Regarding corruption in the event’s organising, the first stirrings are just coming to light around the Russian World Cup  – and, of course, four years on, we are beginning to hear in some detail about the concerns about Brazil.  But the analogy is the Sochi Winter Olympics, at which the construction and other costs came in at four times the original bid.  Given the location of this year’s World Cup, the track record at Sochi, and the lax oversight regime that can be expected of FIFA, it seems only a matter of time before the stories start leaking out about how corrupt cronies of the Russian leadership have managed to enrich themselves again off the back of a major sporting event.  We can look forward to the brazen denials.
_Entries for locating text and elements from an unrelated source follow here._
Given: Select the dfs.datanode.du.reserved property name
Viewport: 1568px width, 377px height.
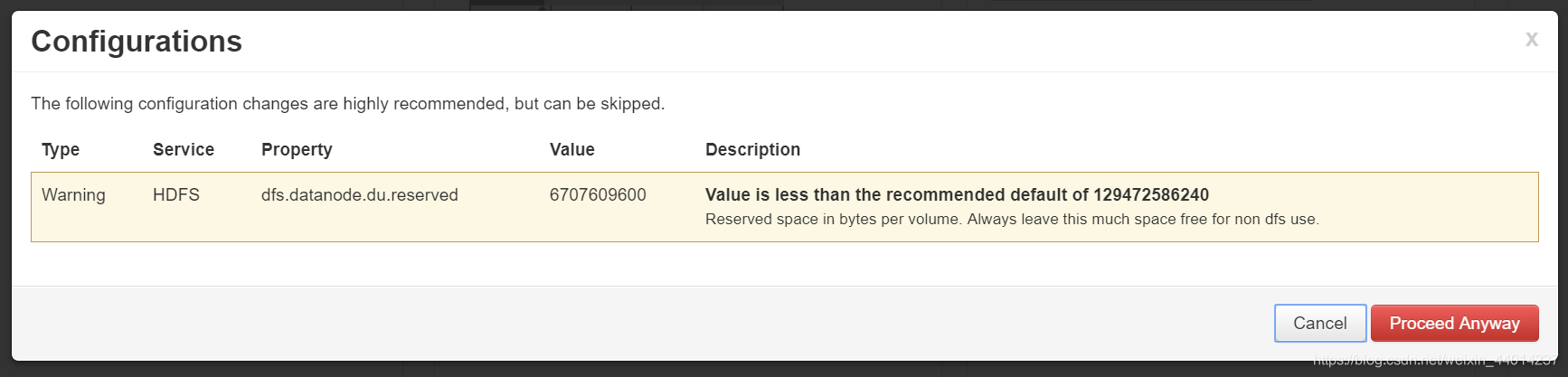Looking at the screenshot, I should pyautogui.click(x=360, y=195).
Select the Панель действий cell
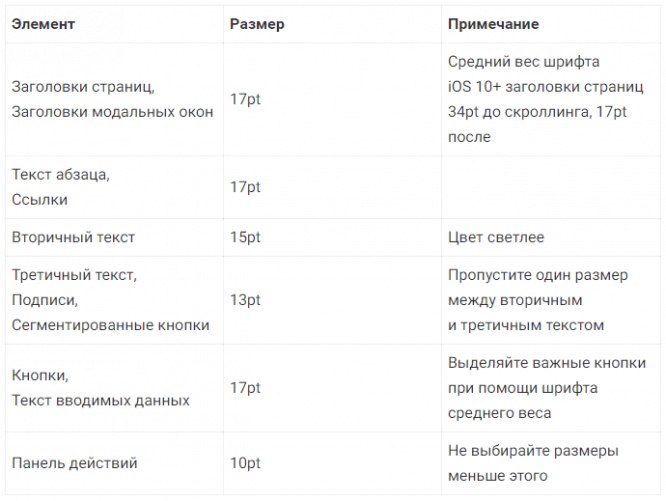This screenshot has height=501, width=666. coord(74,463)
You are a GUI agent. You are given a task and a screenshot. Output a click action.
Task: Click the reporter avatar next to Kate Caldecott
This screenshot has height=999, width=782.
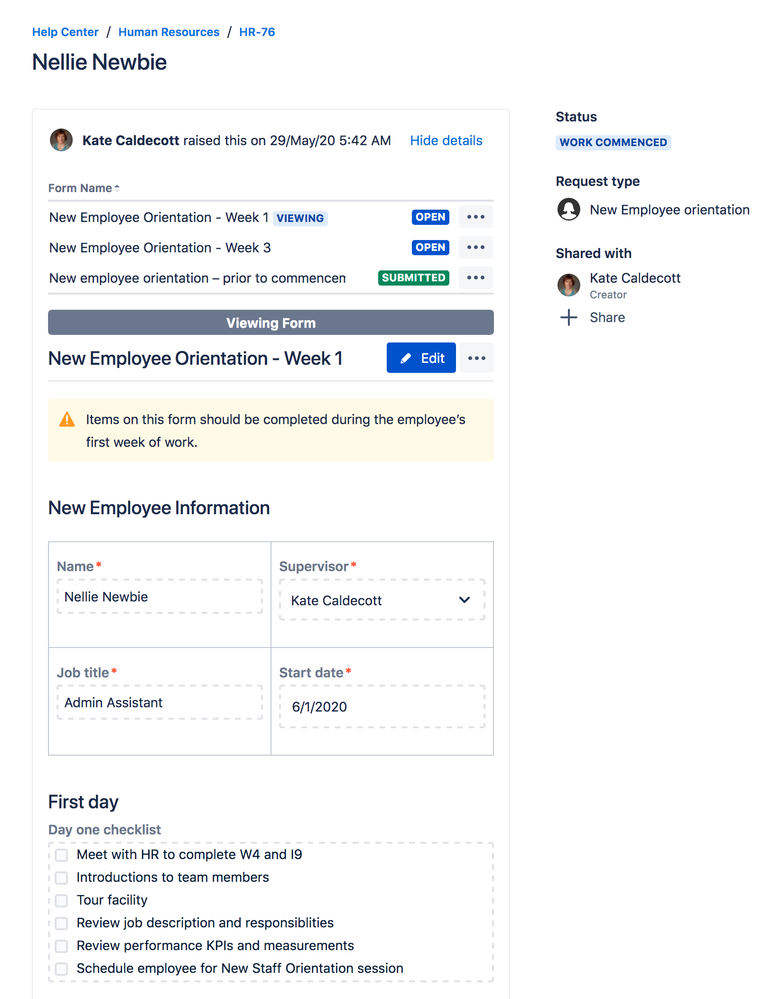(x=61, y=140)
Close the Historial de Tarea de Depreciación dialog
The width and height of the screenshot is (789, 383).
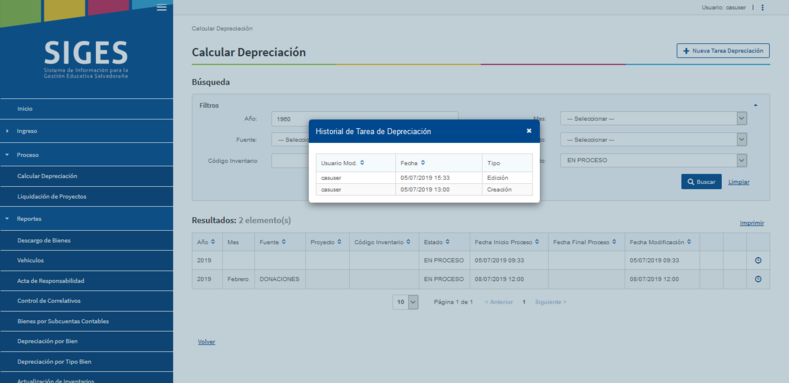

Does it matter? At the end of the day, doesn’t everyone just want the best possible tournament?  Here are three reasons why it does matter:

  • Other countries lose out.  The stated values of FIFA, the IOC and other sporting bodies usually embrace fairness and a level playing field.  This is not the case when there is a competition for who can be best at paying bribes to secure the rights.
  • Local kleptocrats have their power reinforced.  Granting rights to corrupt governments is effectively handing them over money and global respectability.  That will help to keep them in power longer, to the detriment of their citizens.
  • Corruption creates an enabling environment for cheating.  This week’s revelations about bribes for West African referees have already highlighted the risks and rewards of match-fixing.  Russia itself has a serial history of state-sponsored cheating through drugs.  Given these known challenges, everything should be done to minimise the risks of corruption and cheating, and the risks must certainly be higher in a country in which corruption is part of daily life.

The good news is that FIFA has now changed its system for World Cup bids – there are new bidding criteria, including compliance and human rights, and these will be laid down in clauses in the host contract.  This is mirrored by advances at the IOC, where new clauses have been included in their Host City Contract.  The IOC did the same for the Host City Contract 2024, and my colleagues at TI France are playing an important role in monitoring this.

If major sporting events are to be held in countries with high levels of corruption, the least we can expect is that the governing bodies of those sports award the hosting rights through a fair process, monitor the period between the award of hosting rights and the event to ensure that it is as far as possible free of corruption, and are extra vigilant during the event to ensure that a corrupt environment does not enable cheating.  If any of these things go badly wrong, the sport’s governing bodies need the courage to re-award the rights elsewhere – but of course, that can only be done on a legal basis, hence the importance of the contracts.  Football fans rightly expect nothing less.